Guidance through the labyrinth

by Raumpfleger

The search algorithm takes that continuation which has  no obvious flaw and the most continuation possibilities for the next step. If no continuation can be found, it stores the constellation in order to never take it again  and steps back to take there another continuation which has not yet failed.  This works fine for lower numbers of rows (Z < 20) but fails to be operative for higher numbers of rows (Z > 20).

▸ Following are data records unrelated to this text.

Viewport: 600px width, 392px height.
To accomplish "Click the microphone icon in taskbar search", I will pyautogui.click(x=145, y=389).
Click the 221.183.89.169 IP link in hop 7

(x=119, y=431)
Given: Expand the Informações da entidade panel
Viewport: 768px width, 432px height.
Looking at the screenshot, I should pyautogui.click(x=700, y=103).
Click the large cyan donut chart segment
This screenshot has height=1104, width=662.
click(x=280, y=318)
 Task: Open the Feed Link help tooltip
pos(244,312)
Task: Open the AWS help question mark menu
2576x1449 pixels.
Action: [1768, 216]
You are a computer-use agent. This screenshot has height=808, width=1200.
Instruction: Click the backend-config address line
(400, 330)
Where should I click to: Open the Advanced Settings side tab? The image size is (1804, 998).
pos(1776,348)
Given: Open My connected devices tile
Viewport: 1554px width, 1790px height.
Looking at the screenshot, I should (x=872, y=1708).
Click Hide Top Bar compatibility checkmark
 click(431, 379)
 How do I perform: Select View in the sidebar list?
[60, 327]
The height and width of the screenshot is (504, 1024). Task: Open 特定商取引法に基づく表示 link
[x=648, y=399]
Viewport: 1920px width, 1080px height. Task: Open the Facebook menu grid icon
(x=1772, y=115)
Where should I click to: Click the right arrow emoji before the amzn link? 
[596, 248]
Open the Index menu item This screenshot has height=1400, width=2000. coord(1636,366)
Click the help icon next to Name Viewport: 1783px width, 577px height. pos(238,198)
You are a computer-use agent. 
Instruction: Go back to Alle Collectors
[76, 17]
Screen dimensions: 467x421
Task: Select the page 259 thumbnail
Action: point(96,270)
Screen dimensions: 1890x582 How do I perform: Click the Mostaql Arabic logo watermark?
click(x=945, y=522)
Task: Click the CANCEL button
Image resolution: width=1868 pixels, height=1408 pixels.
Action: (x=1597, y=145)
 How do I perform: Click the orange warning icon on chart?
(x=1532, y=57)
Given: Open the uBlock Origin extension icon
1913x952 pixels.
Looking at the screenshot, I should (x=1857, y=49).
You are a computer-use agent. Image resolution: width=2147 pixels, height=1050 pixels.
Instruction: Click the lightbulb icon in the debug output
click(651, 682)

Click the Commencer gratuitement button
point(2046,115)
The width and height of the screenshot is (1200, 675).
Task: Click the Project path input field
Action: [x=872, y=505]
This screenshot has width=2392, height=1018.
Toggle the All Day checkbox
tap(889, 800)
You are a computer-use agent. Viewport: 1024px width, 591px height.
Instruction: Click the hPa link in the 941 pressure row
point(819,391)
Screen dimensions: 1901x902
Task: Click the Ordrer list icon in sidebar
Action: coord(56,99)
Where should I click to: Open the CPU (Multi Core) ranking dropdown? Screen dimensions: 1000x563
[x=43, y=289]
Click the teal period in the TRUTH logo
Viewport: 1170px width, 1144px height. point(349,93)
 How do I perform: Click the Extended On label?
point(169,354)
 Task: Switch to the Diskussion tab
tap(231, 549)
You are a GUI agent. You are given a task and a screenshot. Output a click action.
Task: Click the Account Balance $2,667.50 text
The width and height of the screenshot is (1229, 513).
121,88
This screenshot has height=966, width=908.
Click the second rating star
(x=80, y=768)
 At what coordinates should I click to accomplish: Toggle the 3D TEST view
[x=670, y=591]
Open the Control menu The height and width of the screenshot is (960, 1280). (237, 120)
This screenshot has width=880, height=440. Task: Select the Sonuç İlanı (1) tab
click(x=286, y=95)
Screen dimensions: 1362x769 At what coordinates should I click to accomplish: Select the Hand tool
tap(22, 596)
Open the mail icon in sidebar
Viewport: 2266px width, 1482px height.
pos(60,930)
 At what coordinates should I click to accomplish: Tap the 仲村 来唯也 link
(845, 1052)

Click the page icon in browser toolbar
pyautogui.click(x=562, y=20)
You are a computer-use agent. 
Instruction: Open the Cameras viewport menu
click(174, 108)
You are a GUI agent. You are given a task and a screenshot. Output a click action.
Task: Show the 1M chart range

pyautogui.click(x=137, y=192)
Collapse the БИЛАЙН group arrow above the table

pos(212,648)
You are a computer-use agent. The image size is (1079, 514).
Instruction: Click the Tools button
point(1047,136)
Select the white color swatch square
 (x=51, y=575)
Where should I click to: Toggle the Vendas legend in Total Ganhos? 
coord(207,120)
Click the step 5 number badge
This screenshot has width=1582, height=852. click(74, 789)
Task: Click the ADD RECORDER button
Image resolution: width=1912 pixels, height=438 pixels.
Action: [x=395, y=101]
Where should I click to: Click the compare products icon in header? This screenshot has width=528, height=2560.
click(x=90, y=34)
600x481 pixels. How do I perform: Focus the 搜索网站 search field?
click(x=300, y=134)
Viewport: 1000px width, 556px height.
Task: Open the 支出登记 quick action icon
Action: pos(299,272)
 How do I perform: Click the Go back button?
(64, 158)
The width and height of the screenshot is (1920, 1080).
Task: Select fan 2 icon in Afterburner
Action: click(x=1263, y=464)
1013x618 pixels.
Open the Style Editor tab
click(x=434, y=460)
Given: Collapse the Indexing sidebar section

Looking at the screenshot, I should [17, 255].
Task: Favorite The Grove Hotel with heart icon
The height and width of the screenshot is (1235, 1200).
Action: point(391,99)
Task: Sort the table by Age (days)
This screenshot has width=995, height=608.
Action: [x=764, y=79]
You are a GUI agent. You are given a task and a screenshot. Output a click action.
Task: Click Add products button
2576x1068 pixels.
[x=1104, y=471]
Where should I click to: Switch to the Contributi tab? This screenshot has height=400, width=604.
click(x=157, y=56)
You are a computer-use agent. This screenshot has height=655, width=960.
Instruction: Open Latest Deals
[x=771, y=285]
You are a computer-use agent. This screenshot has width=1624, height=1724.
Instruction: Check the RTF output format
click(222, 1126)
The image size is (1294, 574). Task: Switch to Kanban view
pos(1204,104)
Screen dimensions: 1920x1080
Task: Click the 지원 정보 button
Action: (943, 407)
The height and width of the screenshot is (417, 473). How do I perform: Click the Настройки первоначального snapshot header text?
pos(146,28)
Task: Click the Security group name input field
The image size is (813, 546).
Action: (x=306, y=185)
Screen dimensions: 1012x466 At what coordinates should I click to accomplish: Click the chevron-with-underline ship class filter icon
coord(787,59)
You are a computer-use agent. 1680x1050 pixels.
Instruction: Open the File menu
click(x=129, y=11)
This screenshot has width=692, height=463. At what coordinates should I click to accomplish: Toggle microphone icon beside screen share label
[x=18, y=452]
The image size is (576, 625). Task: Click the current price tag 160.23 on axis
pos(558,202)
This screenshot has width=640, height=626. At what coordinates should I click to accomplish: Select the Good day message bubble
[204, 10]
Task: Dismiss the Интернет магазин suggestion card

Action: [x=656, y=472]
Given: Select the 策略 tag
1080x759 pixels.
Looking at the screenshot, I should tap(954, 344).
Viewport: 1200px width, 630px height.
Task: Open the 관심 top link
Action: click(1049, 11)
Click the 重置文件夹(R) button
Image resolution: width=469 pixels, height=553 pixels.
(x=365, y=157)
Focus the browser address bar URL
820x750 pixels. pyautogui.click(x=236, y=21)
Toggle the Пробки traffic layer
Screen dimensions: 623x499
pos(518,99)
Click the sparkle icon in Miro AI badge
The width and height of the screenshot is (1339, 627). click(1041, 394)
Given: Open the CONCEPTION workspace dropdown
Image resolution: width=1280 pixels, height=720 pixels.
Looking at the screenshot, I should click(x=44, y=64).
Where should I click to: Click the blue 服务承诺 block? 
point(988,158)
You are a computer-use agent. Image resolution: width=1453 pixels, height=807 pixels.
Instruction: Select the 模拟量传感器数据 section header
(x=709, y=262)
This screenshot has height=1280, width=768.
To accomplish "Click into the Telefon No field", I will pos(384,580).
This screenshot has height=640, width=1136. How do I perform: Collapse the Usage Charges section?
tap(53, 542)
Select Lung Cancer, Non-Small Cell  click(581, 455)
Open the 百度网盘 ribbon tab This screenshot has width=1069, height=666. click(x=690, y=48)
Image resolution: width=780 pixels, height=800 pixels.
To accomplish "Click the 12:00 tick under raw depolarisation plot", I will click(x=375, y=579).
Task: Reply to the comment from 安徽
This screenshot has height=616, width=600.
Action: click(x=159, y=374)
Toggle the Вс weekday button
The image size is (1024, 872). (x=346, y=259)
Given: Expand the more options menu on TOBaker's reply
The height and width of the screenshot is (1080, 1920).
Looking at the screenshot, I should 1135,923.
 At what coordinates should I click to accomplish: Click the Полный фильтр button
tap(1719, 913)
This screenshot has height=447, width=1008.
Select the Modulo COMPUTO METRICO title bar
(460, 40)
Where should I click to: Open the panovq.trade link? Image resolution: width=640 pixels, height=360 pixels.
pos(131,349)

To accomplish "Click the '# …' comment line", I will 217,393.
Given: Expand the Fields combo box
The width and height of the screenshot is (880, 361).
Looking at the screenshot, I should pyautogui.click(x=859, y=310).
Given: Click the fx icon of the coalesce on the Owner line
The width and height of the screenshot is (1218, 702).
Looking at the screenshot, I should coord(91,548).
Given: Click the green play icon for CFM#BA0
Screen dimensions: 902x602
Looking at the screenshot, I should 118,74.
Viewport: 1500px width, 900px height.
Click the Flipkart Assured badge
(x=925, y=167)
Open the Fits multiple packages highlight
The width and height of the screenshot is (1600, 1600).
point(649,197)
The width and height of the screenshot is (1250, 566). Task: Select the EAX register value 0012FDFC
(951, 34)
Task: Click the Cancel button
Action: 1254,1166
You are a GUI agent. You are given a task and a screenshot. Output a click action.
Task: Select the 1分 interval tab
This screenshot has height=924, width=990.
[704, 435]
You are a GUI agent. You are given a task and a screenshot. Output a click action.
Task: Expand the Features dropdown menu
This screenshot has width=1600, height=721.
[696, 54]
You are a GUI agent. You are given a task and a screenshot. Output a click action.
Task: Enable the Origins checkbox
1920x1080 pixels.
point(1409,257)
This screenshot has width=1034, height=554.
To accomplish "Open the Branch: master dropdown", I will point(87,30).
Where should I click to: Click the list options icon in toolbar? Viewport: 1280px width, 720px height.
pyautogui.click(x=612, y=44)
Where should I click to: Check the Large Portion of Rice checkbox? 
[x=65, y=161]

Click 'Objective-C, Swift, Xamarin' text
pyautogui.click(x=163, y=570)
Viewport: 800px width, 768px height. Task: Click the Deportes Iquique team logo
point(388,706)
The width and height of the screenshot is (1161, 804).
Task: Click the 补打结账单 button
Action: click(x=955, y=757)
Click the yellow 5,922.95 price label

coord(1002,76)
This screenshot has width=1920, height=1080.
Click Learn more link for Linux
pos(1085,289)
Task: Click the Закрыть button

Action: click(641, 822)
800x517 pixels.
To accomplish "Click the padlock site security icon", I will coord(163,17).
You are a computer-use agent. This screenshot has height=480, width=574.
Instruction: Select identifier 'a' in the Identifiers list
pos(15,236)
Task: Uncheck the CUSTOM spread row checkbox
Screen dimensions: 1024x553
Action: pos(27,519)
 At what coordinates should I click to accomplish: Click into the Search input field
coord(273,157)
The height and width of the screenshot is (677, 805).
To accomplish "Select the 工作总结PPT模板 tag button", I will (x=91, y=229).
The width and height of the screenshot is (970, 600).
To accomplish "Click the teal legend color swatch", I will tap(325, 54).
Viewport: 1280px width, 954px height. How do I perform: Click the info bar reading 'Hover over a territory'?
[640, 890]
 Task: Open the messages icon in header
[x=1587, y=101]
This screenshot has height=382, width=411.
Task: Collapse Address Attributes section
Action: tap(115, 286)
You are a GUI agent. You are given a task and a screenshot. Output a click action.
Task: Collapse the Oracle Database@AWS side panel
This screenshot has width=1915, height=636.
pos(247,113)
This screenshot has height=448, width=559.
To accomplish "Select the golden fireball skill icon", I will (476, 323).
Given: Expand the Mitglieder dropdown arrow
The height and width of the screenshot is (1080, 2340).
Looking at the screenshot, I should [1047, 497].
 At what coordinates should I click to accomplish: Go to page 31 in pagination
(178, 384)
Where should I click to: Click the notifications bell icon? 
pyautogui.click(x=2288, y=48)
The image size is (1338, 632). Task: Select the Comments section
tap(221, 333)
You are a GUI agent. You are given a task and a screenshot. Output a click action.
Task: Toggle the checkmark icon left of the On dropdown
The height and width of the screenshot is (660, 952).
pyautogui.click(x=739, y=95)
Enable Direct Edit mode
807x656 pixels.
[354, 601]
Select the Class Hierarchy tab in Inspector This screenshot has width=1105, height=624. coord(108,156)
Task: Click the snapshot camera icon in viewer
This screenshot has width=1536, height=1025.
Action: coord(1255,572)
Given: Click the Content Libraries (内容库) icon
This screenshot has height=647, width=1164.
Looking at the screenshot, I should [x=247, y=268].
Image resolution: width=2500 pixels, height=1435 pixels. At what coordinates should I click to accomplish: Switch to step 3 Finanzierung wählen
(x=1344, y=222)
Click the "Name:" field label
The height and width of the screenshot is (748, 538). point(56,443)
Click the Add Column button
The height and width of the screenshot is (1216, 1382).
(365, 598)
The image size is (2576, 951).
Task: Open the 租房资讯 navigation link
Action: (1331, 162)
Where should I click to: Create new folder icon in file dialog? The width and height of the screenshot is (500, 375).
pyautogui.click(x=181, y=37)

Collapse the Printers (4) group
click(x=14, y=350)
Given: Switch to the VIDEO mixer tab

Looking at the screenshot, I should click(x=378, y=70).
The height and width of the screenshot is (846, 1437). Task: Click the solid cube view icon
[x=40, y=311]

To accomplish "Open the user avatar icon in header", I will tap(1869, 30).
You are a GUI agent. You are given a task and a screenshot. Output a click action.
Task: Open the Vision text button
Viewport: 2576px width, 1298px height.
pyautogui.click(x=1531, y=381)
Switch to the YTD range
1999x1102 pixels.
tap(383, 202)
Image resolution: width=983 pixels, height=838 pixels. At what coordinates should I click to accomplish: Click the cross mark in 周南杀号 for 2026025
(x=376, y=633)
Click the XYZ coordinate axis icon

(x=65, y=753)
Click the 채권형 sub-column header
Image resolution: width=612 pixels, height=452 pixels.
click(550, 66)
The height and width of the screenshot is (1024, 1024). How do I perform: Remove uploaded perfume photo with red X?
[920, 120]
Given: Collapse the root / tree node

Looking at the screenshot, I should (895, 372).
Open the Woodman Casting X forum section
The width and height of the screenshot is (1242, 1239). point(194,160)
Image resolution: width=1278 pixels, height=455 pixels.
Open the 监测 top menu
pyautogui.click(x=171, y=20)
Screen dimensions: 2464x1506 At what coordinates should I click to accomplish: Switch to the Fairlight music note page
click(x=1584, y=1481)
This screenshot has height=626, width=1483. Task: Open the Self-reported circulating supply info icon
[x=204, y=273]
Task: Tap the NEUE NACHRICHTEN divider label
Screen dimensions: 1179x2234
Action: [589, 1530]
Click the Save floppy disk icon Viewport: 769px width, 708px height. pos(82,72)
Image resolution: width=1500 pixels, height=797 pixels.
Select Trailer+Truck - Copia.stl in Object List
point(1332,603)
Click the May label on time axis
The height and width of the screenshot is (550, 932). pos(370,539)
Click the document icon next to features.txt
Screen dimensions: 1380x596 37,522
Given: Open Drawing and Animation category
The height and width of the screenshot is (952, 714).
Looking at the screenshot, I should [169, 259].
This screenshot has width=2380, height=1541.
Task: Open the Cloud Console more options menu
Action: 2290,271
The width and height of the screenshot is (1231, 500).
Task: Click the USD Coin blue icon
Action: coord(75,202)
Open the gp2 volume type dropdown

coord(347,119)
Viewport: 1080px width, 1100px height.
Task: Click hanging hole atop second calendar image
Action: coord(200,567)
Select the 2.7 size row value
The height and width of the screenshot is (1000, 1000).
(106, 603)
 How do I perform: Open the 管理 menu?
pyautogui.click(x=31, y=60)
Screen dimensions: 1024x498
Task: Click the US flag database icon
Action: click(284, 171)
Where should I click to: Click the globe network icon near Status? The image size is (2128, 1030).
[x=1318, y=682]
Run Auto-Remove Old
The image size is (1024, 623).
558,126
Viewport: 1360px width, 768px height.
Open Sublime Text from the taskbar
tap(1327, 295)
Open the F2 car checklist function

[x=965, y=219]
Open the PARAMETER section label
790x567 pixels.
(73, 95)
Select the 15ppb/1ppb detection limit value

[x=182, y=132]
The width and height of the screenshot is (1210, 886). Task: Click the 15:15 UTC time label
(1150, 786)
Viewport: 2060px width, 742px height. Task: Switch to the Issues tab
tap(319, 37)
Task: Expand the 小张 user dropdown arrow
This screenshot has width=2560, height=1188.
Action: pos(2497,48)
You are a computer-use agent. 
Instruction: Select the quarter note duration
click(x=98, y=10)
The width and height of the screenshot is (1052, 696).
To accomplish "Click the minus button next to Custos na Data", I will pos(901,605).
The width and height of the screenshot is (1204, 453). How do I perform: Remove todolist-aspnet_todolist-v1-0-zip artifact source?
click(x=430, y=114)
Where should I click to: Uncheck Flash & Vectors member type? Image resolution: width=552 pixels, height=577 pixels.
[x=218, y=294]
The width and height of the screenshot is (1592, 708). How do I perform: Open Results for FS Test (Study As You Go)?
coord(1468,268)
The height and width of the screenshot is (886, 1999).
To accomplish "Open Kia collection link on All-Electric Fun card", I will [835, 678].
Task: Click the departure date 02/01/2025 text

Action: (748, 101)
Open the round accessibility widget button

The point lies in the decision about a flaw of a continuation: On each row one  has the remaining, not yet used numbers and can build all possible partial sums on top of the already distributed numbers. The union of all partial sums from all rows must contain all still missing partial sums in the Z x 2 (Z – 1) matrix. But on each row only one permutation of unused numbers can be realized in the end. How to determine it? One looks for partial sums which appear on exactly one row, they constrain the variety of possible permutations. In the pictures the red points mark a partial sum which appears on exactly one row. The green points mark the maximal partial sum on a row. The black points are all possible partial sums without the need to be consistent with a single permutation. The ordinate shows the row number, the abscissa shows the partial sums. For Z = 10 one sees a picture like


showing 6 constraints on 10 rows, enough to complete the search rather fast, in a few thousand steps. For Z = 22 it looks a bit worse


there are only 3 constraints on 22 rows and in the case of 30 rows one has for example


only 5 constraints which let the algorithm run for millions of steps without finding the right way.

So one has to find more constraints in order to find examples of matrices with row numbers bigger than 20.